Let me say it again: how are you going to remove all the heat generated by each SMD 5532? The problem with the power amp is that the output is limited by the rail voltage. The 5532 is no rail-to-rail so there is probably about 3V below the rail voltage that can be reached by 5532 output. Let's say you are running the rails at +/-15Vdc. The 5532 can only produce output to +/-12Vdc. This is the PEAK voltage, so RMS is 0.707 times that, or 8.48V. Power is Vrms^2/R. If R is 8 ohms, the max power you can deliver to the load is 9W (single ended), double that if using a 4 ohm load. It doesn't matter how many thousands of 5532s you have in parallel, the limits on the rail voltage means you can't deliver more power into the load, you are only disributing that power over more devices as you multiply the number of 5532s used. You can use lower impedance loads, but you only gain in a linear fashion. Increasing the voltage gets a square law increase, but you can't really do that more than another volt or two.

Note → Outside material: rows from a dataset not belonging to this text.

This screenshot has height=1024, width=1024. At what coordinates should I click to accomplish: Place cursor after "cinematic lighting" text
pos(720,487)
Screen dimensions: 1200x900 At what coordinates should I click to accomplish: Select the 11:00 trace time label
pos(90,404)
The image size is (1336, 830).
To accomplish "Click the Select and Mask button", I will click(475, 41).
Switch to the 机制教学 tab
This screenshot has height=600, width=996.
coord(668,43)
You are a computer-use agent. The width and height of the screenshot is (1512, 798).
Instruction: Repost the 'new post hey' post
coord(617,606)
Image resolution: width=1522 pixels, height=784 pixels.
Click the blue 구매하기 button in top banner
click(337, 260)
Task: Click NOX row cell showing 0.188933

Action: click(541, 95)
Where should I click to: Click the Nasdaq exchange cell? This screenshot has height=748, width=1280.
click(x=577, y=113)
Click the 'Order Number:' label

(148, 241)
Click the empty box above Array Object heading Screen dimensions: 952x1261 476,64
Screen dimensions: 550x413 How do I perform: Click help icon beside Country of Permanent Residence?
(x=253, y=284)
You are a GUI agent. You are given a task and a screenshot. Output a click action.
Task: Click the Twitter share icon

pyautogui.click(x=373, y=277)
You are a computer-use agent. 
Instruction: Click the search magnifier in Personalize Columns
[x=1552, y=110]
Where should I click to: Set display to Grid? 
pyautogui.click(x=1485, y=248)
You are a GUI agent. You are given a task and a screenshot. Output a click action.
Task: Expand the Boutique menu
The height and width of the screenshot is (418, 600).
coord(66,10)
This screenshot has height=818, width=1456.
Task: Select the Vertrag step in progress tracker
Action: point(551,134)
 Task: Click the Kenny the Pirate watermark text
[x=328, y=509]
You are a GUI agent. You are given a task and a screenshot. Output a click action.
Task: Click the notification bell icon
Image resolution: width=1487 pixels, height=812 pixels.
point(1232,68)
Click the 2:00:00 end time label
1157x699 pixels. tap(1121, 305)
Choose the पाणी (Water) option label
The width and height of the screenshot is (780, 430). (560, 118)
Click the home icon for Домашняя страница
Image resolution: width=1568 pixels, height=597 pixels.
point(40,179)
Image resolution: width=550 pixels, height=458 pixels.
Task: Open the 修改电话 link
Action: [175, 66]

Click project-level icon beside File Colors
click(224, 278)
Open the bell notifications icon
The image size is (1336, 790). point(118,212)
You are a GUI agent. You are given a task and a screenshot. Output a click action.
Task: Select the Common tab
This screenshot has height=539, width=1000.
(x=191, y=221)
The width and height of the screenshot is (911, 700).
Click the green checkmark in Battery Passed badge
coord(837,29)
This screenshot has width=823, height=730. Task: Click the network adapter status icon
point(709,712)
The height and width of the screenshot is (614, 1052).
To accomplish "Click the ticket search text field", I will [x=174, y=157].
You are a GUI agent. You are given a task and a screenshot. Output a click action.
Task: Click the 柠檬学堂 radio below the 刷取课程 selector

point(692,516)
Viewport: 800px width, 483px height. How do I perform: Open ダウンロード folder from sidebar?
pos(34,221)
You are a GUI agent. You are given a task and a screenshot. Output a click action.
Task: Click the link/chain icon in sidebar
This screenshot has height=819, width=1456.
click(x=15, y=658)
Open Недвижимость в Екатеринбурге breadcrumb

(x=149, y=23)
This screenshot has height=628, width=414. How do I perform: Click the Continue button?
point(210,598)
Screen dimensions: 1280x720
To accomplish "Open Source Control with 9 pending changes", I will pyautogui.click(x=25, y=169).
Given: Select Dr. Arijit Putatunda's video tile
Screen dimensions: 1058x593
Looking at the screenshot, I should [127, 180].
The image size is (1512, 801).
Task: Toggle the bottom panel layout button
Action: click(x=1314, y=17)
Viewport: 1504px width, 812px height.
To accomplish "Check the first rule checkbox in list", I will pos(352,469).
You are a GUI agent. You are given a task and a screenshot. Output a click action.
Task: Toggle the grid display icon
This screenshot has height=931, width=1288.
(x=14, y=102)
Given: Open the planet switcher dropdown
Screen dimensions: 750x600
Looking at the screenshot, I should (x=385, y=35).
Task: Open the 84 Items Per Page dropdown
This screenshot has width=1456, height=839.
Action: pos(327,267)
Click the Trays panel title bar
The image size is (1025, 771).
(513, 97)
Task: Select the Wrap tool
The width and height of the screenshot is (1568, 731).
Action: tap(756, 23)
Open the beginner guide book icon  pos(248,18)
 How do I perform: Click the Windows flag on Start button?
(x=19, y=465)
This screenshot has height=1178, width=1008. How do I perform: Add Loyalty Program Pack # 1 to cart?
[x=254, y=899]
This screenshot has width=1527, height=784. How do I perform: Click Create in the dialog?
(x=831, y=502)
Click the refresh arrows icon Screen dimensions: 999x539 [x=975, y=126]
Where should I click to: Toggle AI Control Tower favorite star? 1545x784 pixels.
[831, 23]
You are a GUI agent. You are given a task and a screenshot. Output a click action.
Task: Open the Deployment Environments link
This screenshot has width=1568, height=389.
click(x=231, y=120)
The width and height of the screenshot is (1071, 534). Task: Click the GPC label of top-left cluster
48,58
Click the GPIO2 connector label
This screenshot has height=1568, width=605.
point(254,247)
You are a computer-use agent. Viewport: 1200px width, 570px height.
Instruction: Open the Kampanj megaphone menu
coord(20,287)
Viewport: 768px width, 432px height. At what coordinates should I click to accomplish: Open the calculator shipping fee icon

I based my example above on +/-15Vdc rails. I have seen Self mention that some versions of the 5532 are rated up to 22V rails but even he runs his Op-Amplifier at 18.3 regulated rails and the rated output is about 16W@8ohms. He's using the DIP package, which is larger and has somewhat larger area for heat dissipation. But Self mentions that the package gets "pretty warm" when run at this voltage. I think he would like to use higher voltage rails, but I think he knows that any higher will be thermally dangerous. I think you will not be able to use rails that are quite as hot because you are using the SMD package.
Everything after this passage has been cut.